Yankees rightfielder Aaron Judge walks back to the

Yankees rightfielder Aaron Judge walks back to the dugout after striking out in the ninth inning for the fifth time in the second game of a doubleheader against the Tigers on Monday in Detroit. Credit: AP / Carlos Osorio

DETROIT — No big-league manager, no player, likes doubleheaders.

The twin bills can have a deleterious impact physically, not to mention the potential damage it can do to a team’s bullpen.

But, the schedule, as the experts say, is what it is.

And as Aaron Boone said late Monday morning: “We plan on going out and getting after it right from the get-go.”

With Luis Severino again pitching like an ace and Gleyber Torres, Greg Bird and Austin Romine hitting homers, the Yankees looked more than ready from the get-go in a 7-4 victory over the Tigers in the first game.

But bats slumbered badly in the second game, with Aaron Judge striking out in all five at-bats, helping send the Yankees to a 4-2 loss.

“Not just a rough day, a terrible day,” Judge said of his day that included three strikeouts in the first game, which gave him an MLB record eight strikeouts in a doubleheader. “They made their pitches and I had a terrible day at the plate. That’s the beauty of this game, you get to start fresh tomorrow.”

That may not be the case for Judge, whom Boone said he’s considering giving a day off to Tuesday when the Yankees (38-18), whose five-game winning streak came to an end, start a two-game series in Toronto.

Boone said regardless of Monday, he planned to rest Judge, whom he called “absolutely unflappable” in dealing with rough nights like this one, in one of the two Toronto games.

“We’ll see,” Boone said.

The nightcap was memorable mostly because of Judge’s continued struggles as well as two showdowns between Tigers righthander Mike Fiers and Giancarlo Stanton.

It was Fiers in September 2014, then with the Brewers, who hit Stanton, then with the Marlins, flush in the face with an 88-mph fastball. It’s the reason Stanton still wears a faceguard at the plate.

Monday night in the third inning Fiers hit Stanton on the left forearm and the designated hitter jawed at him as he walked to first. About halfway there, Stanton took a step toward the mound and the benches started to empty but it ended there.

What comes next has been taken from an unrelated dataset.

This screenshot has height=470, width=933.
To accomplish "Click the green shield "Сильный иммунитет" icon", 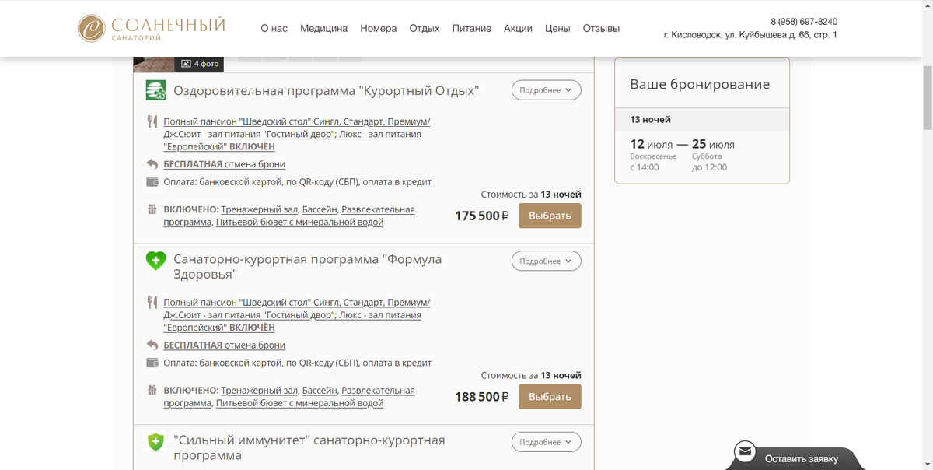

Stanton got his revenge in the sixth when he led off the inning by blasting his 13th homer on a hanging 0-and-2 curveball, which traveled an estimated 456 feet to left, cutting the Yankees deficit to 3-2. Stanton punctuated the homer with a Bautista-esque bat flip, sun-dial trot around the bases and pointing back at Fiers with his left arm after crossing the plate.

“Yeah, if he’s going to come up and in like that, yeah, it does [spark memories from the beaning),” said Stanton, who stressed several times he didn’t think it was intentional. “He wasn’t trying to hit me in that situation, but still, with the history of what happened, don’t hit me.”

Which essentially, Stanton said, is what he yelled at Fiers walking to first.

Stanton was stranded that inning, one of 10 left on base for the Yankees, who went 0-for-10 with runners in scoring position.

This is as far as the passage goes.